+++ Texte du document +++

"La santé de l'indépendant est aussi celle de son entreprise"

par Anne-Marie Boulet / janvier 2014

Si les conditions de travail des indépendants sont analogues à celles des salariés, leur santé, vitale pour leur entreprise, serait meilleure. Explications de Sylvie Célérier, qui a coorganisé en septembre un colloque sur le sujet.

Qu'est-ce qui caractérise, en termes de santé au travail, le travailleur indépendant ?

Sylvie Célérier : Les travailleurs indépendants représentent un groupe très hétérogène, dont la composition va des professions libérales - médecins, avocats... - aux agriculteurs, en passant par les artisans et commerçants et les petits entrepreneurs, très souvent sous-traitants de plus grosses entreprises. C'est aussi un groupe plus masculin que la moyenne des salariés et également plus âgé. Donc, a priori, devant déclarer davantage de pathologies. Or, quand on interroge les indépendants sur leur santé, ils s'estiment toujours en meilleure santé que les salariés.

+++ Section des données +++

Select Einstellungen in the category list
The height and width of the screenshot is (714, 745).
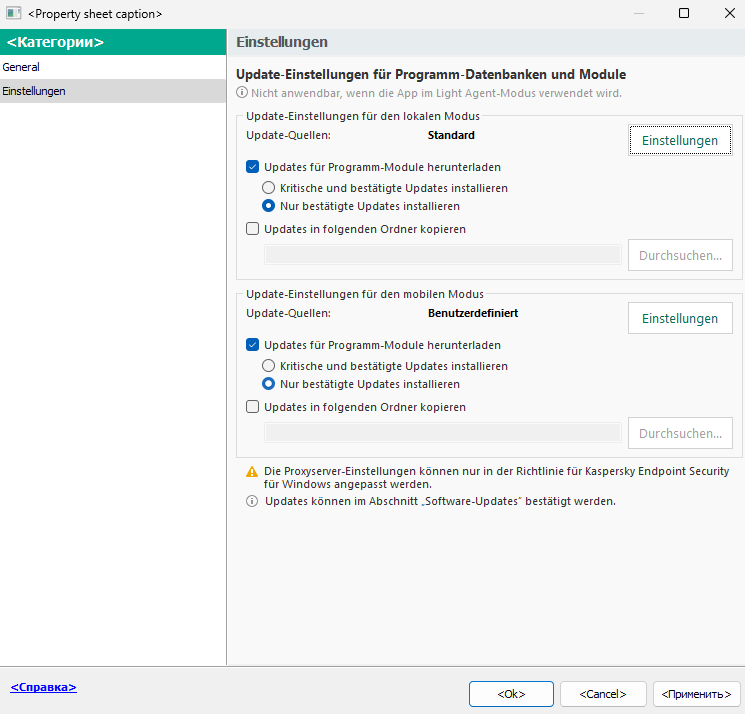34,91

+++
+++ Section des données +++

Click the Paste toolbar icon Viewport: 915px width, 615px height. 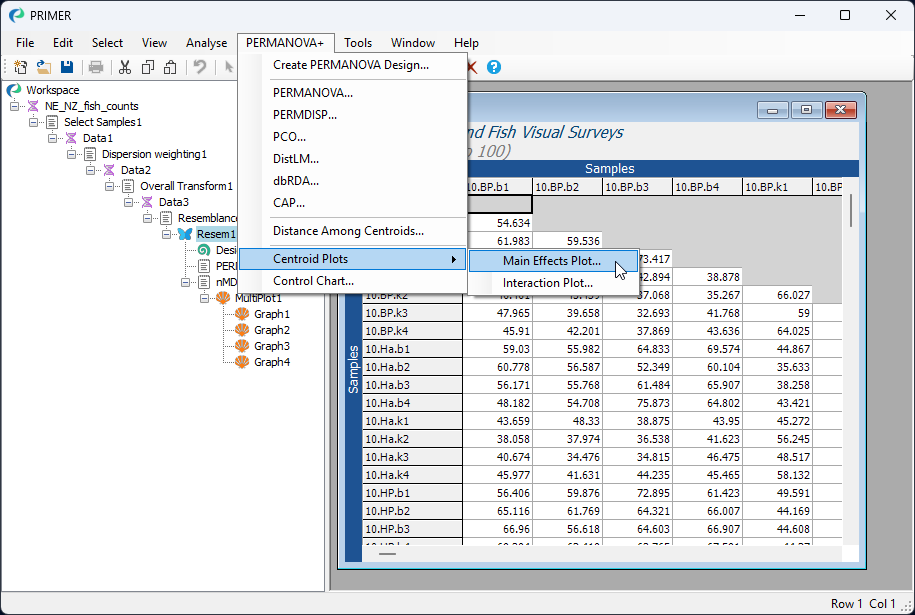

+++

Tâche assignée 1: D'après le texte sur la santé des indépendants, comment ces derniers jugent-ils leur santé par rapport à celle des salariés ?
Tâche assignée 2: Réécrivez le passage du texte sur la santé des indépendants commençant à « Si les conditions » et se terminant à « sur le sujet. », en remplaçant « colloque » par « séminaire ».
Les données constituent un ensemble distinct du texte sur la santé des indépendants.

Zone de réponse 1: Ils s'estiment toujours en meilleure santé que les salariés.

Zone de réponse 2:
Si les conditions de travail des indépendants sont analogues à celles des salariés, leur santé, vitale pour leur entreprise, serait meilleure. Explications de Sylvie Célérier, qui a coorganisé en septembre un séminaire sur le sujet.